How about something like Haven or Hazel – both similar in sound to Hailey, but feel more current.
Rosalie adds the ending of Jovie and Sylvie to Rose. I wonder if that would work better with the last name?
I like Cecelia for you, too, as it takes sounds from Sylvie, Sophia and Olivia.
I like Ivy for the V sound of some of the favorite names (Olivia, Sylvie, Jovie) plus Christmas tie-in. Along the same lines of V sounds, what about Vivian or Vivienne (or maybe Violet) nickname Vivi?
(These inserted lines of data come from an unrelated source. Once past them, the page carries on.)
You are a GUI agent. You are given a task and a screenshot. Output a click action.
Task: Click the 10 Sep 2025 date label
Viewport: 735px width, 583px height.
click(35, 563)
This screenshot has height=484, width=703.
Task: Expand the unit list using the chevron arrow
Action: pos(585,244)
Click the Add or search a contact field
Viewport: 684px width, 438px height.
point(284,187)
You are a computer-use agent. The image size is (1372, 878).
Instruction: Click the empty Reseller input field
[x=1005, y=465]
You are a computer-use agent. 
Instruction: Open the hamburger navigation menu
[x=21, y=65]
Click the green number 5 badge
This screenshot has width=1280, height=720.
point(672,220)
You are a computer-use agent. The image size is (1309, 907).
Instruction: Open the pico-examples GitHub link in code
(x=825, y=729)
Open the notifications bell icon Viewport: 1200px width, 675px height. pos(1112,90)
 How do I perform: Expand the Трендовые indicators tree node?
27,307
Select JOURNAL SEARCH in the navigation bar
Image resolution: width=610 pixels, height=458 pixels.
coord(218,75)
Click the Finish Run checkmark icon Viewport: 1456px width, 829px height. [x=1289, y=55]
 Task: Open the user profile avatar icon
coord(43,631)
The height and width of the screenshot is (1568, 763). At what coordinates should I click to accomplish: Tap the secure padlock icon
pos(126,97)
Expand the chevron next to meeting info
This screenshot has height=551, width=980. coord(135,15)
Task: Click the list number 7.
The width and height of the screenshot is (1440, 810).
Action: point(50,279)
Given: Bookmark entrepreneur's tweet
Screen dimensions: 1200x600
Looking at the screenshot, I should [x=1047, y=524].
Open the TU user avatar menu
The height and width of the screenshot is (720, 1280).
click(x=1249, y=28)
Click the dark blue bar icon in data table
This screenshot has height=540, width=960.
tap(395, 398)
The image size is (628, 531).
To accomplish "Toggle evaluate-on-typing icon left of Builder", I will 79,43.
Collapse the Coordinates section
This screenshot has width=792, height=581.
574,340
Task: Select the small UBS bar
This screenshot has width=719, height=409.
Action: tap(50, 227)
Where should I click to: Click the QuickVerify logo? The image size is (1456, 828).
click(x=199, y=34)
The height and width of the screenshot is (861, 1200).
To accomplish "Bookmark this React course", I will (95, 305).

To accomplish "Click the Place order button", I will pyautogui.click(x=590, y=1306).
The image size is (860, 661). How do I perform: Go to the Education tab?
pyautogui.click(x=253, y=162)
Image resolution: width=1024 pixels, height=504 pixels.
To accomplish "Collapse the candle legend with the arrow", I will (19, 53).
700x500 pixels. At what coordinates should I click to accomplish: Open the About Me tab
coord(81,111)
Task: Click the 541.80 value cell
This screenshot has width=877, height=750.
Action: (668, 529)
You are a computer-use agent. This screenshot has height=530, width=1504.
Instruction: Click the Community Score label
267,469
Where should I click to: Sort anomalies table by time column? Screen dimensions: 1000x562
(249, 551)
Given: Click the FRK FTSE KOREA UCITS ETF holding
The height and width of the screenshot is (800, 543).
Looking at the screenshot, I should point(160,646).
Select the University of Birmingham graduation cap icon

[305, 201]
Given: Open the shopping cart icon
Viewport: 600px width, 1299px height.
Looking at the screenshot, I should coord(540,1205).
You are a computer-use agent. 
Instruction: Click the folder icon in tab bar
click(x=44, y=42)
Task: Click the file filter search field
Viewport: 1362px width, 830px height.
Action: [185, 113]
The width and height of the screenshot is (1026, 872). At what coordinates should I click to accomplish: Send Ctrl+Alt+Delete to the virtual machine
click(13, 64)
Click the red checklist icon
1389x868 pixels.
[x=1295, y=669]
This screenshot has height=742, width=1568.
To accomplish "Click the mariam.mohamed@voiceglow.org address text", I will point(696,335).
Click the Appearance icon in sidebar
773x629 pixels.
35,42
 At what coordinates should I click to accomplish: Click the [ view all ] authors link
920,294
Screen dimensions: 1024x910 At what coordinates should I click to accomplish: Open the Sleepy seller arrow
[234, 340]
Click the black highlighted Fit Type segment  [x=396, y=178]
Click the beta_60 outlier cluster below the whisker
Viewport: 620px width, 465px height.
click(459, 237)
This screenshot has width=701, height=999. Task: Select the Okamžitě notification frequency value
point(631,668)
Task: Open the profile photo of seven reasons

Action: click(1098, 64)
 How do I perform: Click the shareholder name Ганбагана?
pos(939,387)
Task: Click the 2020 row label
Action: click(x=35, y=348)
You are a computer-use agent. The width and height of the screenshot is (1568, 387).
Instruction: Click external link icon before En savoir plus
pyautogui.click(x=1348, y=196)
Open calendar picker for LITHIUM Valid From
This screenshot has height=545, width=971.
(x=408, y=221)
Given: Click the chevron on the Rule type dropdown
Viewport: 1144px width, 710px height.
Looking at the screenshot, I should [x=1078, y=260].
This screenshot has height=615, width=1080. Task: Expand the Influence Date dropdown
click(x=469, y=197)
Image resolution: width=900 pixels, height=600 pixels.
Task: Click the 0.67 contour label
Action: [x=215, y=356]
From your list I like: Cleo and Sylvie. Cleo could be a nickname for Clementine.
From Abby’s suggestions I like Ivy.
You might want to consider:
Aubrey
Avery — Ava is a possible nickname.
Bridget — Birdie can be a nickname for Bridget.
Brielle — Bri, Brie, Elle, etc. for nicknames.
Chelsea — Chels or Chelz and Chessa or Chessie for nicknames. Chelsea Rose sounds lovely.
Elowyn — lots of El nicknames: Elle, Ella, Ellie, even Elo is sweet.
Jolie — similar to Jovie, could shorten to Jo or Joy. I think Jolie is a great middle name too.
Merritt — or Meredith
Robin — or Wren or Lark. Any bird name could lead to Birdie as a nickname. I love Robin Sophia.
Tessa — one of my favorite names that I almost always suggest, but I do think it sounds great with Zach and Ethan.
Vera — short and sweet.
Your partner’s suggestions of Olivia, Rose, and Sophia work well as middle names with many of the names above.
Best wishes to you!
You like: Elora, Birdie, Willow, Jovie, Sylvie, Cleo
He likes: Hailey, Sophia, Olivia, Chloe, Rose
I do see some overlap in each if your naming styles as it seems like you both like names with Vs in them and the long O sound as well. He likes more modern/popular names while you like names that seem a bit less common and have a bit of spark to them. Some ideas:
Violet
Zoe
Josie
Ivy
Evelyn
Liv
Ava
Vada (vay-da)
Vivian
Everly
Devin
Jordan
Norah
Cora
Aurora
Georgia
Natalie (Christmas connection like Josie)
Hallie (rhymes with Sally)
Molly
Sadie
I’ve known more than one Alora or Elora. It’s not that uncommon. I’d probably take the U.S. popularity list that is coming out later this month and ask him to put a check mark beside all of the names he kind of likes. You do the same. Any overlaps on the list should be put on your joint list that gets more discussion. Then you narrow it down by checking how it sounds with the last name and any middle names you might like. Maybe you check with parents you know who have babies and preschoolers to see how many they know. You find out what names your parents and his two boys like, without letting them know which ones you might pick. If you get a universal thumbs down or find out there are two or three girls with the same name at your friend’s daycare, maybe you pick something else.
As someone who’s had three babies who were not named before the hospital, I absolutely echo the advice to further your discussion before you get there. It’s stressful to make that decision there under a time crunch. Only one got named because of a flash of otherworldly insight—a name popped out of my mouth while pushing, “c’mon out _____”
From your list, I really love Elora, Sylvie, and Cleo. If your husband is worried about them being less common, I’d try to assure him they really will fit right in with their kindergarten classrooms. I do like Chloe from his list and Josephine called Josie (or Posie? or Jo? or Fina? or Sefi?) from Abby’s list.
The only other name I’m coming up with is Viola.
I really love Sylvie. What about naming her Sylvia and calling her Sylvie?